Bush's blunder in Iraq has cost 900 Americans their lives so far, with almost 6,000 Americans injured, according to the Pentagon. Our troops are willing to make the ultimate sacrifice for us, and all they ask in return is that we put their lives in harm's way only when it is absolutely necessary.

Remember when starting a war was an extreme and immoral act? It still is.

Doug Long

Marion, Arkansas

To the Editor:

President Bush, given a copy of the 9/11 Commission's report in a White House photo-op, thanked the commissioners for doing a "really good job" and said the panel made "very sound, solid recommendations."

Let's not forget, however, that Bush originally opposed the formation of the commission. He changed his mind only after relentless pressure from loved ones of 9/11 victims. Then he opposed the commission's request for additional time to complete its final report. He opposed the public testimony of National Security Adviser Condoleezza Rice, but he flip-flopped and gave approval with the condition that no other adviser be allowed to testify.

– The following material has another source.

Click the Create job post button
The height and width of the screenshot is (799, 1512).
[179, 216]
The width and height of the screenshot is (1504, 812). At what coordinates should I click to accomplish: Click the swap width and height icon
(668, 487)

Bush originally would agree to only one hour of his own testimony -- and that only before the chairman and co-chairman of the commission. He flip-flopped when critics asked how he could spend several hours attending a NASCAR event but only one hour for important testimony on 9/11. Then Bush agreed to appear, but only in private, only with the vice president at his side, only if what he said was not under oath, only if there was no video or audio recording, and only if no notes were taken by commission members.

Bush's actions sought to block this commission from seeking the truth at every point about what was known and done about terrorism leading up to

9/11. Yet now he praises their report.

It is unfortunately this president's standard operating procedure: He says one thing in a public photo-op yet does the opposite when the cameras are turned off.

Alan L. Light

Iowa City, Iowa

To the Editor:

Last week, President Bush told an audience in Iowa that he wanted to be "the peace president." Is this the same George W. Bush who has spent the last three years telling us he was "a war president"? And Bush has the nerve to accuse John Kerry of flip-flopping!

George B. Lewis


To the Editor:

To all you Bush haters who still can't get over the fact that Al Gore lost straight-up to Bush: Get a life! And while you're at it, you might want to consider not voting for Democrats, who worship at the altar of the NEA, which is more interested in indoctrinating your kids and teaching them how to use condoms instead of how to read a butterfly ballot!

Scott Leath

Oakland, Tennessee

To the Editor:

John Kerry and John Edwards say they are protecting American workers from foreign competition. But The Washington Times recently reported that while Kerry was in Detroit attending the National Urban League Conference, he insulted that city's American autoworkers by issuing a press passwitha Rolls-Royce 100EX emblazoned upon it.Prices for that car start at $324,000.

I assume the blue-collar auto-industry workers just loved that.